To do: What you return must match the records below exactly, down to each character.
>>>>
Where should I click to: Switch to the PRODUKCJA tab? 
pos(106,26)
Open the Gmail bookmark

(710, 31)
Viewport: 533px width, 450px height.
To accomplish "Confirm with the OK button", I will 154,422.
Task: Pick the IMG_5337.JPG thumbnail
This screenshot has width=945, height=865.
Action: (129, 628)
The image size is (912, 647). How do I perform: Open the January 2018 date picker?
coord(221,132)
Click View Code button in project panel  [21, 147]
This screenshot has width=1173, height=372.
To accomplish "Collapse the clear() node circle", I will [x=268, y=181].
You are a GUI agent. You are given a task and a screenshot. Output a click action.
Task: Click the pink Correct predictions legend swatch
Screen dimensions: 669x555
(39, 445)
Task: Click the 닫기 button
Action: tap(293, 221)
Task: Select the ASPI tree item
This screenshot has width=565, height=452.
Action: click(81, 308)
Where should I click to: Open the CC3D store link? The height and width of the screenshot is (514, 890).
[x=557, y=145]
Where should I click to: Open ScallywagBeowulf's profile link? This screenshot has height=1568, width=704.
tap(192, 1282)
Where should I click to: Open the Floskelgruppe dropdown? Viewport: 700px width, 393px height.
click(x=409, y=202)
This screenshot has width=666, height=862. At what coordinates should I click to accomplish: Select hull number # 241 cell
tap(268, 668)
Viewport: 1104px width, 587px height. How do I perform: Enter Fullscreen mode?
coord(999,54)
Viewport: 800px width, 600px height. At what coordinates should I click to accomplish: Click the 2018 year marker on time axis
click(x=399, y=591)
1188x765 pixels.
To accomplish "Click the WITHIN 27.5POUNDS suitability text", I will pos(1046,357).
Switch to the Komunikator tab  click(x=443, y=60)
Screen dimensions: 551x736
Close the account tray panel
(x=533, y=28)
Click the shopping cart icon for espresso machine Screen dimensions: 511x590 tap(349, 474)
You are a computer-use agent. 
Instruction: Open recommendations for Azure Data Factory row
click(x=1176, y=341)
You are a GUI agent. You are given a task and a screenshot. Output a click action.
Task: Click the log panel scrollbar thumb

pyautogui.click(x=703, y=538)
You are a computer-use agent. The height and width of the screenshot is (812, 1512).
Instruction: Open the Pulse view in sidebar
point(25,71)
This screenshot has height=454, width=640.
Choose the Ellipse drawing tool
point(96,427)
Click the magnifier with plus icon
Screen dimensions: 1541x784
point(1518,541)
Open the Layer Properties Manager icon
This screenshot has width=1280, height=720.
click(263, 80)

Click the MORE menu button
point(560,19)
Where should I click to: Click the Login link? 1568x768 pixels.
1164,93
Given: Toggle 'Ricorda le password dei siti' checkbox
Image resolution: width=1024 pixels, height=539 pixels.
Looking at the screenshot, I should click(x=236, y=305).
<<<<
Solution to the problem:
Where should I click to: Switch to the PRODUKCJA tab? 
pos(106,26)
Open the Gmail bookmark

(710, 31)
Viewport: 533px width, 450px height.
To accomplish "Confirm with the OK button", I will 154,422.
Task: Pick the IMG_5337.JPG thumbnail
This screenshot has width=945, height=865.
Action: (129, 628)
The image size is (912, 647). How do I perform: Open the January 2018 date picker?
coord(221,132)
Click View Code button in project panel  [21, 147]
This screenshot has width=1173, height=372.
To accomplish "Collapse the clear() node circle", I will [x=268, y=181].
You are a GUI agent. You are given a task and a screenshot. Output a click action.
Task: Click the pink Correct predictions legend swatch
Screen dimensions: 669x555
(39, 445)
Task: Click the 닫기 button
Action: tap(293, 221)
Task: Select the ASPI tree item
This screenshot has width=565, height=452.
Action: click(81, 308)
Where should I click to: Open the CC3D store link? The height and width of the screenshot is (514, 890).
[x=557, y=145]
Where should I click to: Open ScallywagBeowulf's profile link? This screenshot has height=1568, width=704.
tap(192, 1282)
Where should I click to: Open the Floskelgruppe dropdown? Viewport: 700px width, 393px height.
click(x=409, y=202)
This screenshot has width=666, height=862. At what coordinates should I click to accomplish: Select hull number # 241 cell
tap(268, 668)
Viewport: 1104px width, 587px height. How do I perform: Enter Fullscreen mode?
coord(999,54)
Viewport: 800px width, 600px height. At what coordinates should I click to accomplish: Click the 2018 year marker on time axis
click(x=399, y=591)
1188x765 pixels.
To accomplish "Click the WITHIN 27.5POUNDS suitability text", I will pos(1046,357).
Switch to the Komunikator tab  click(x=443, y=60)
Screen dimensions: 551x736
Close the account tray panel
(x=533, y=28)
Click the shopping cart icon for espresso machine Screen dimensions: 511x590 tap(349, 474)
You are a computer-use agent. 
Instruction: Open recommendations for Azure Data Factory row
click(x=1176, y=341)
You are a GUI agent. You are given a task and a screenshot. Output a click action.
Task: Click the log panel scrollbar thumb

pyautogui.click(x=703, y=538)
You are a computer-use agent. The height and width of the screenshot is (812, 1512).
Instruction: Open the Pulse view in sidebar
point(25,71)
This screenshot has height=454, width=640.
Choose the Ellipse drawing tool
point(96,427)
Click the magnifier with plus icon
Screen dimensions: 1541x784
point(1518,541)
Open the Layer Properties Manager icon
This screenshot has width=1280, height=720.
click(263, 80)

Click the MORE menu button
point(560,19)
Where should I click to: Click the Login link? 1568x768 pixels.
1164,93
Given: Toggle 'Ricorda le password dei siti' checkbox
Image resolution: width=1024 pixels, height=539 pixels.
Looking at the screenshot, I should click(x=236, y=305).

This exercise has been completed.